Photo: To download a photo, see end of story.
National Book Award winner Didion
to speak Feb. 28 at UNC-Chapel Hill
CHAPEL HILL — Joan Didion, author of the best-selling memoir "The Year of Magical Thinking," will speak on Feb. 28 at the University of North Carolina at Chapel Hill. The book won the 2005 National Book Award for nonfiction.
As the 2006 Morgan Writer-in-Residence at UNC, Didion will present a free public reading at 7:30 p.m. in Memorial Hall. Parking is available after 5 p.m. in some campus lots and in pay lots on Rosemary Street.
A keen observer of politics and culture, Didion has written nine nonfiction books and five novels.
In "The Year of Magical Thinking," Didion examines the truth about intimacy, grief and denial during the year after her husband’s untimely death. The book begins: "Life changes fast. Life changes in the instant. You sit down to dinner and life as you know it ends."
In December 2003, just weeks after her daughter lapsed into a coma, Didion’s husband of nearly 40 years, author John Gregory Dunne, suffered a fatal heart attack at their dinner table.
Dunne’s death propelled Didion into a state she calls "magical thinking." She finished the book late in 2004, and it was published in October 2005 — just two months after her daughter and only child, Quintana Roo Dunne Michael, died at the age of 39.
The Washington Post called Didion’s memoir "a work of surprising clarity and honesty," and The New York Times named it one of the "10 Best Books of 2005." Publishers Weekly described the book as "an indispensable addition to Didion’s body of work and a lyrical, disciplined entry in the annals of mourning literature."
Didion’s other nonfiction books include "Where I Was From," "Fixed Ideas: America Since 9.11," "Political Fictions," "Slouching Towards Bethlehem," "The White Album," "Salvador," "Miami" and "After Henry." Her novels include "Run River," "Play It as It Lays," "A Book of Common Prayer," "Democracy" and "The Last Thing He Wanted."
Didion and Dunne co-authored seven screenplays, including "Up Close and Personal" and the 1976 remake of "A Star is Born." Didion’s essays have appeared in The New York Review of Books, The New Yorker and other major magazines.
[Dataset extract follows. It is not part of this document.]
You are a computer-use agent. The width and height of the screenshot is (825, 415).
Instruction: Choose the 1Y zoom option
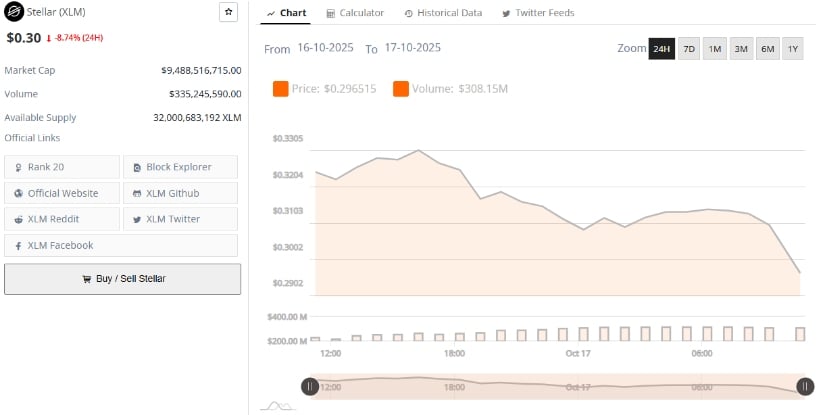coord(792,49)
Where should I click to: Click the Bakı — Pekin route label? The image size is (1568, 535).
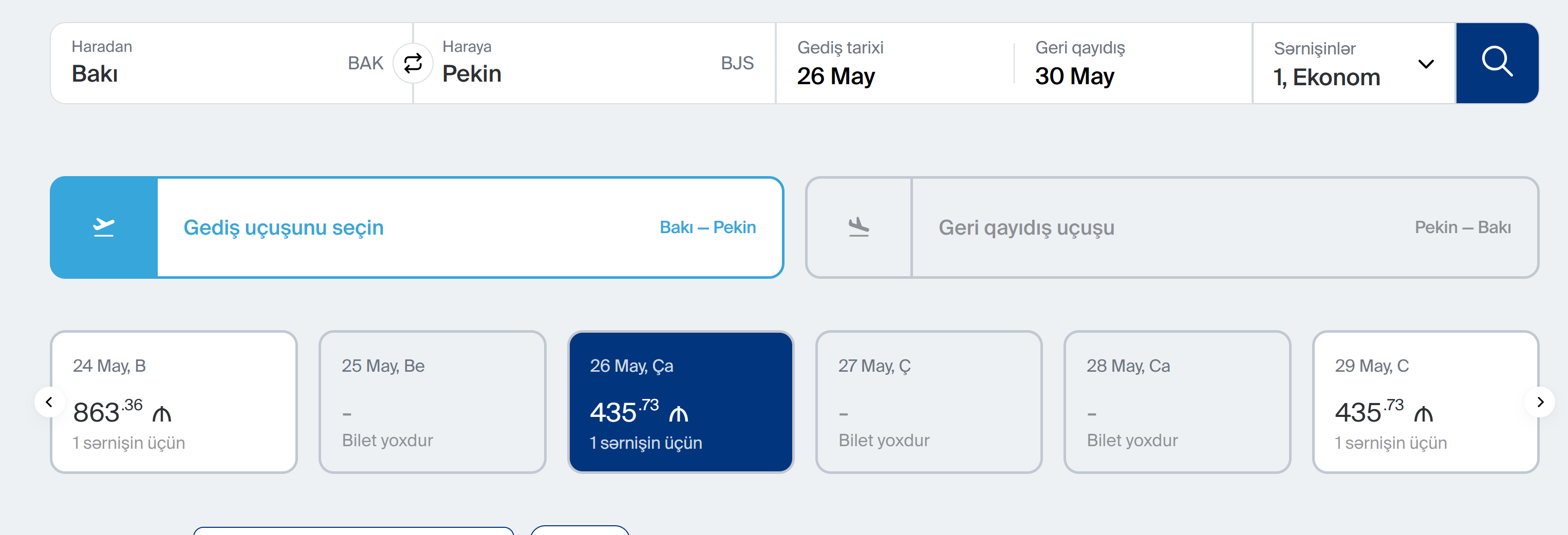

Her UNC visit is sponsored by the English department in the College of Arts and Sciences and the Morgan Writer-in-Residence Program. Carolina alumni Allen and Musette Morgan of Memphis, Tenn., established the program in 1993 to bring writers of distinction to the UNC campus.
Previous Morgan writers have included the late Shelby Foote, Annie Dillard, Beth Henley, Richard Ford, Robert Pinsky, Rita Dove, Russell Banks, John Edgar Wideman, Tobias Wolff and Calvin Trillin.
For more information, call (919) 962-4283 or visit http://college.unc.edu.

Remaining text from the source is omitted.